Task: Duplicate the records from the line with "Image resolution: width=716" to the line with "Looking at the", leaving out the pictures.

Available data:
____

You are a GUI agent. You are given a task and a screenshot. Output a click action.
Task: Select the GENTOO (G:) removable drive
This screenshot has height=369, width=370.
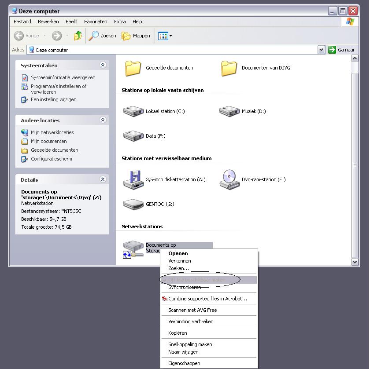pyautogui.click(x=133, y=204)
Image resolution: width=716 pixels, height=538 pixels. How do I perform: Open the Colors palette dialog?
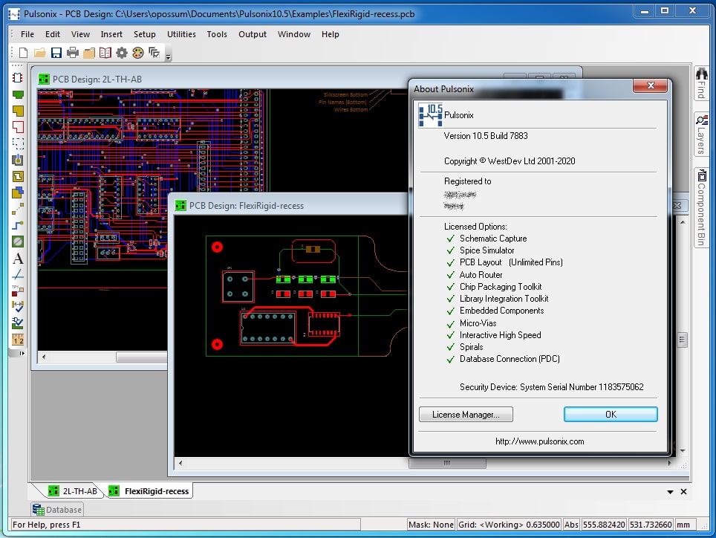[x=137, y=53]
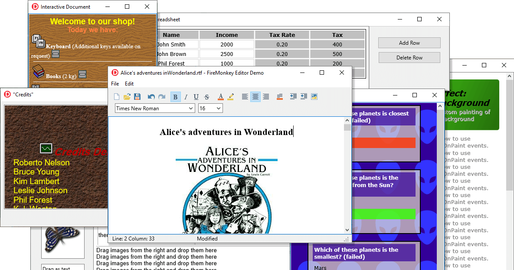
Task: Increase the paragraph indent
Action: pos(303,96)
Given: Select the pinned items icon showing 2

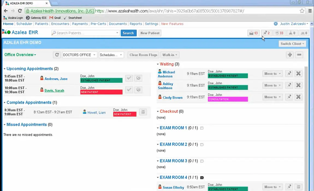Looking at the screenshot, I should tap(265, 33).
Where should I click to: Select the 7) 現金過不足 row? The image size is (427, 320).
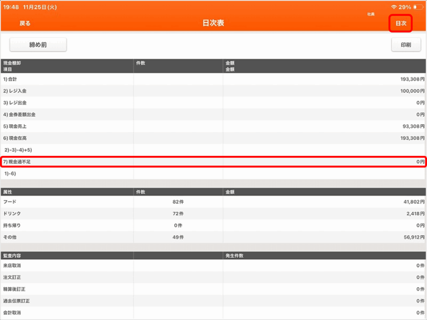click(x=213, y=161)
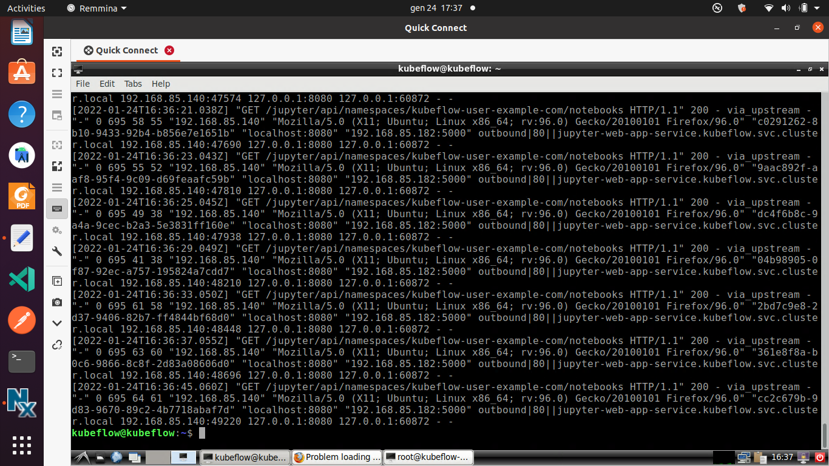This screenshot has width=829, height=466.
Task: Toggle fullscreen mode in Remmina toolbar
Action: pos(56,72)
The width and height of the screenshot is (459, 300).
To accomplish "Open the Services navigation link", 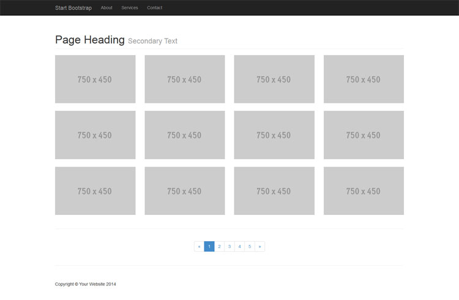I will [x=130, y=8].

____

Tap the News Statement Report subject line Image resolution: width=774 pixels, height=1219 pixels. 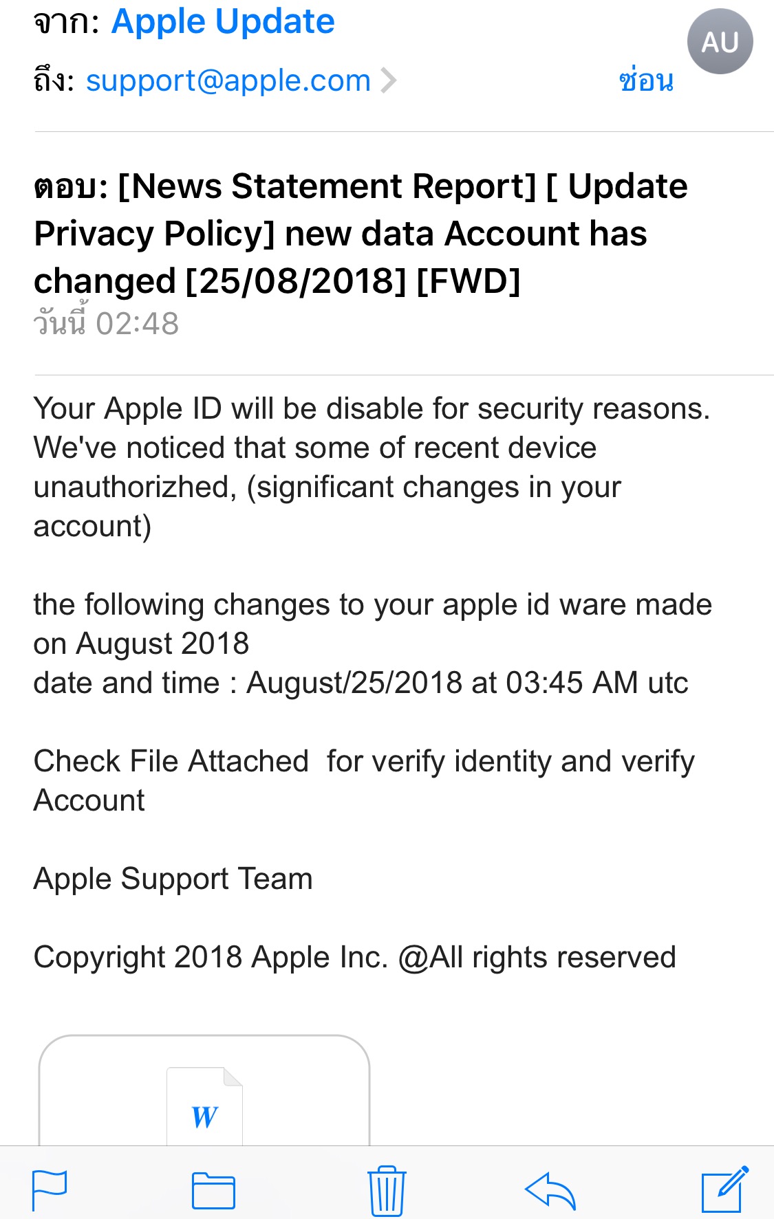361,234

____

Written solution:
Image resolution: width=716 pixels, height=538 pixels. How do I perform: Open the Colors palette dialog?
[x=137, y=53]
Task: Increase the paragraph indent
Action: pos(303,96)
Given: Select the pinned items icon showing 2

Looking at the screenshot, I should tap(265, 33).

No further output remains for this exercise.